## [ABOUT THIS TASK]
Search each line below for the word "computer" and list those that contain it.

━━━ RECORDS FOR THE EXERCISE

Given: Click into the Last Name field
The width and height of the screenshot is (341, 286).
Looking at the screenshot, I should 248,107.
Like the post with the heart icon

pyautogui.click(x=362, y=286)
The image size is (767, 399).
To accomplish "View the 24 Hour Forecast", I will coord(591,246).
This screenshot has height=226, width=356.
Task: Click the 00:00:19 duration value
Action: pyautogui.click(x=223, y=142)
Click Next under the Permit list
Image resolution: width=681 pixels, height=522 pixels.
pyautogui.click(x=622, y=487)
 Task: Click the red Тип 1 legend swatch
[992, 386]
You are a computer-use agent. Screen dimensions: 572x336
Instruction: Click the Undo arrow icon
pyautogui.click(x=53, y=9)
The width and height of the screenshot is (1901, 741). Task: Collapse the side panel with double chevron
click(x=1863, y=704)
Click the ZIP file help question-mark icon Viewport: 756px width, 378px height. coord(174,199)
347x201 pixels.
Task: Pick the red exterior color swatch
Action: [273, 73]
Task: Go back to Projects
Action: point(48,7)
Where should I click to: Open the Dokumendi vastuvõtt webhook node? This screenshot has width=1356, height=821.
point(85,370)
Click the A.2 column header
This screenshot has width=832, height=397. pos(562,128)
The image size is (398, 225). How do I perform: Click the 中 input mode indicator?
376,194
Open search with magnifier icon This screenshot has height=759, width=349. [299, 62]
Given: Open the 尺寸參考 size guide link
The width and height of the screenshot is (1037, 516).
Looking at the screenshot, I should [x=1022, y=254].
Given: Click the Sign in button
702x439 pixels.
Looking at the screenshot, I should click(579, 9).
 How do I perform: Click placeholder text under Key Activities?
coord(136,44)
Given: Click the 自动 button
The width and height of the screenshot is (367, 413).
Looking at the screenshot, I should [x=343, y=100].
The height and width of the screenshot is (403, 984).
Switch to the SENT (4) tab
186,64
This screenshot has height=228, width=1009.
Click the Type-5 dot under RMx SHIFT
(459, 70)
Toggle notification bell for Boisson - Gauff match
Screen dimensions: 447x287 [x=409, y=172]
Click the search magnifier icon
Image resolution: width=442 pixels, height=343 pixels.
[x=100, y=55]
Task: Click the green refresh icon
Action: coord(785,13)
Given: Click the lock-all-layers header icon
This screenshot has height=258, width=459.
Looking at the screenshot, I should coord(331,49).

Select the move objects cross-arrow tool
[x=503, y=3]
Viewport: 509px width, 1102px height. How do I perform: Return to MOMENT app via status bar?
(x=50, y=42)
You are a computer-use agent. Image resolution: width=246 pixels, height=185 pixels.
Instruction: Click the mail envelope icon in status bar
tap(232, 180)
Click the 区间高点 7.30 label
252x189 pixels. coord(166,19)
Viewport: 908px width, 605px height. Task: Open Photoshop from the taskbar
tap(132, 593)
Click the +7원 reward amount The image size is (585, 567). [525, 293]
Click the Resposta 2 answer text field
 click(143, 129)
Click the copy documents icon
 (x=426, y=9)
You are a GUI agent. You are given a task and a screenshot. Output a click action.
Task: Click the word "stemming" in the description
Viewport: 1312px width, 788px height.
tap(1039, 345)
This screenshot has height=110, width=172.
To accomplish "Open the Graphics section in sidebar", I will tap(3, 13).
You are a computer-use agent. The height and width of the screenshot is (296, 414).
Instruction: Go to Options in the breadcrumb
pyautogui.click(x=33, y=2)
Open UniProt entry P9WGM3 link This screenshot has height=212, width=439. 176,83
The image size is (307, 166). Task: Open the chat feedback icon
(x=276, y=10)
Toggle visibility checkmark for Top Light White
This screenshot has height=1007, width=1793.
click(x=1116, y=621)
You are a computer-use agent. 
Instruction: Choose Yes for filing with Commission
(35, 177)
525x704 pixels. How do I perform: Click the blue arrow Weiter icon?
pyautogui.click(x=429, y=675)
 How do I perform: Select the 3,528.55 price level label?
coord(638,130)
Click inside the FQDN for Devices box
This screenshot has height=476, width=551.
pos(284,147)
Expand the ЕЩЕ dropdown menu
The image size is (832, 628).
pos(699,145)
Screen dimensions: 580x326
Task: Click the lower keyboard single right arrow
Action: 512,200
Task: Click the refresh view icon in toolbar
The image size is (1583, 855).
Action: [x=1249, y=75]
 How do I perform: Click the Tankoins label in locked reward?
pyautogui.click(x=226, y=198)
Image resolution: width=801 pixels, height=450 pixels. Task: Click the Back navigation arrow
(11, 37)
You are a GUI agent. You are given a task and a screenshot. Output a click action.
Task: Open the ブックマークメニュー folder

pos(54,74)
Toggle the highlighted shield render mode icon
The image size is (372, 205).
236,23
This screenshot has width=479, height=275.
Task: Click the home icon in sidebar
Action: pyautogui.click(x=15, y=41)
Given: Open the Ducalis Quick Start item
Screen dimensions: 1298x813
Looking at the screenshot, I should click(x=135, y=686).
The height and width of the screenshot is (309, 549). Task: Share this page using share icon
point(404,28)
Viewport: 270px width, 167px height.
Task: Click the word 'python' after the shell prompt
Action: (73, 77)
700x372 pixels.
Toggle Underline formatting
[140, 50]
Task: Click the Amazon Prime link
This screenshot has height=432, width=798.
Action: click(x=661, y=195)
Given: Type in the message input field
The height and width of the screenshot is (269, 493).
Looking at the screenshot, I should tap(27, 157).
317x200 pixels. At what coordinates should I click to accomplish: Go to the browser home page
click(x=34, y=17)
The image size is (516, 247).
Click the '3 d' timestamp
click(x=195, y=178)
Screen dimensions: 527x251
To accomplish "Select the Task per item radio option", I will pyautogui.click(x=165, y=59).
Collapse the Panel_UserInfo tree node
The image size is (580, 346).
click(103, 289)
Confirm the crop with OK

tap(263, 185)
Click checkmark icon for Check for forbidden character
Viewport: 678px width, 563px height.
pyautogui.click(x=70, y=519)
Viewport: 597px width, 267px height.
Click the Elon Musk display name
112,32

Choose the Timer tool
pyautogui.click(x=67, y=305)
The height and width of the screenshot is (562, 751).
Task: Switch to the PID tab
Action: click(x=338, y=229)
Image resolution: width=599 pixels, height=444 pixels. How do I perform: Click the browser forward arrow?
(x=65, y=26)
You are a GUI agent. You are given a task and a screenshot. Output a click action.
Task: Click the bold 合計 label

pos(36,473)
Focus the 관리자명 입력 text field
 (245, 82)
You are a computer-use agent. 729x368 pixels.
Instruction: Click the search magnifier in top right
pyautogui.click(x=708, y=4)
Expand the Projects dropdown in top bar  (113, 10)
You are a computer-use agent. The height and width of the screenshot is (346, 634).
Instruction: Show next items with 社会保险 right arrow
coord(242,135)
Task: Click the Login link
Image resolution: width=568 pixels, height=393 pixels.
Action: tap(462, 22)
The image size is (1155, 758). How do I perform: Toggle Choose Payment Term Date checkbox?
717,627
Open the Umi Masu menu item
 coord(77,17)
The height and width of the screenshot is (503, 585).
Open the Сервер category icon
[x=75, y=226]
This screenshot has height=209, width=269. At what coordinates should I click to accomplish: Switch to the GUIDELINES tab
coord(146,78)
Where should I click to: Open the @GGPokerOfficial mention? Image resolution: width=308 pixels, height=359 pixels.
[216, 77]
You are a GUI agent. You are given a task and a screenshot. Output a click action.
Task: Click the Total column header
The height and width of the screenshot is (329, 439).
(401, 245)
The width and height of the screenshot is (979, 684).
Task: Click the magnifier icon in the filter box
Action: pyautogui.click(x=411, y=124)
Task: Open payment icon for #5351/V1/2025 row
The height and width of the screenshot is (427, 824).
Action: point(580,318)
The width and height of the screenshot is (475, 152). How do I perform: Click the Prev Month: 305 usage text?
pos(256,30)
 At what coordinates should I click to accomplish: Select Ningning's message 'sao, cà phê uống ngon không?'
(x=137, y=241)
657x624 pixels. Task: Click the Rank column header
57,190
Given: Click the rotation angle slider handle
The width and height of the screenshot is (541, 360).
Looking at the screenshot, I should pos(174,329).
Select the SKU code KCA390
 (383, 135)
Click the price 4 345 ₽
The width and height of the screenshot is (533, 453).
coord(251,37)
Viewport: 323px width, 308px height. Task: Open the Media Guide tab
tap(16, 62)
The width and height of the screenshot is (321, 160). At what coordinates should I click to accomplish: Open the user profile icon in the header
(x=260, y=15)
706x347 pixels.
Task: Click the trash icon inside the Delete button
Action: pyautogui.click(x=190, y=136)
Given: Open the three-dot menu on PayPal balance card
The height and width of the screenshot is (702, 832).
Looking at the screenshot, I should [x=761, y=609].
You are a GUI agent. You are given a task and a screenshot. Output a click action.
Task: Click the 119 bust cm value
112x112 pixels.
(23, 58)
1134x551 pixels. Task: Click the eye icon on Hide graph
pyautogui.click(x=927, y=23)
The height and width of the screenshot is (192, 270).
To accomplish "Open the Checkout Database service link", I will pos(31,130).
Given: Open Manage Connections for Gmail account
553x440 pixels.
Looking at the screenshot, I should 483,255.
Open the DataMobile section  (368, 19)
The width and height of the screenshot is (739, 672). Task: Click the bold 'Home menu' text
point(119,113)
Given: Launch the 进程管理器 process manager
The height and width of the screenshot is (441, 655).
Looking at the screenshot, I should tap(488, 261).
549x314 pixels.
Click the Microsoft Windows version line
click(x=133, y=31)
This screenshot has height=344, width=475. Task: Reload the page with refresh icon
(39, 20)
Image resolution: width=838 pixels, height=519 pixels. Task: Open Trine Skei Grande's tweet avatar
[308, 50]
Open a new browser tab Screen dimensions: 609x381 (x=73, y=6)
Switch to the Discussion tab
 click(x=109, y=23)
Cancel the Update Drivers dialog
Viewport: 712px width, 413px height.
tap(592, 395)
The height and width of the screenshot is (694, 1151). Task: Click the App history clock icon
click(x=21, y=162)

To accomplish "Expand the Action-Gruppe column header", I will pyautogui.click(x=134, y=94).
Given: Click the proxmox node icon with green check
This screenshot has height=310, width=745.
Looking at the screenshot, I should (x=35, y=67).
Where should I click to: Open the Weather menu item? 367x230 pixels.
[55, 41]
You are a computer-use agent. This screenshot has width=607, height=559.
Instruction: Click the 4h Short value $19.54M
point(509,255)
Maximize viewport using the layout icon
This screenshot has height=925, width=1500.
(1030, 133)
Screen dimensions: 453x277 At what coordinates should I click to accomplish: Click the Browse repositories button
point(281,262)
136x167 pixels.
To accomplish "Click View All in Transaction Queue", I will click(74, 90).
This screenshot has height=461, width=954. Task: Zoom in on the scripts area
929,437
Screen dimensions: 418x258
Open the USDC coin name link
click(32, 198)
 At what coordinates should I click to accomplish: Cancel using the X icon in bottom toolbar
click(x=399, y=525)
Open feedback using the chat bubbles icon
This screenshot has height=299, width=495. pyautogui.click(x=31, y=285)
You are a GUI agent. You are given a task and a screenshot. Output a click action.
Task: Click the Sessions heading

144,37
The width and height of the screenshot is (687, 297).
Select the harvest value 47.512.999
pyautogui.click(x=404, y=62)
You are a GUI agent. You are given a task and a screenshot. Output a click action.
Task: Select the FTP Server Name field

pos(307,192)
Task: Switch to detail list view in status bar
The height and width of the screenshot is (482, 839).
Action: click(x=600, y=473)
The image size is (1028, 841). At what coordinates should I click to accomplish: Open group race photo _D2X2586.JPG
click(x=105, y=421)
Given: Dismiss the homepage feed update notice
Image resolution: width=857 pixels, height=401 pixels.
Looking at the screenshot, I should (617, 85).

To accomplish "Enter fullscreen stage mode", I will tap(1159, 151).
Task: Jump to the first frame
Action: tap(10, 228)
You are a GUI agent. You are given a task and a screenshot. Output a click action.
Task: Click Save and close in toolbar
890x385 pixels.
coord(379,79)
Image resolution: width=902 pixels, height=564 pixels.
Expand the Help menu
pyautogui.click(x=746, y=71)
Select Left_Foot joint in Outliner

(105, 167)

━━━━━━

## [RESPONSE TO THE EXERCISE]
You are a computer-use agent. Screen dimensions: 572x336
You are a computer-use agent. Image resolution: width=246 pixels, height=185 pixels.
You are a computer-use agent. The height and width of the screenshot is (296, 414).
You are a computer-use agent. 
You are a computer-use agent. 729x368 pixels.
You are a computer-use agent. The height and width of the screenshot is (346, 634).
You are a computer-use agent. This screenshot has width=607, height=559.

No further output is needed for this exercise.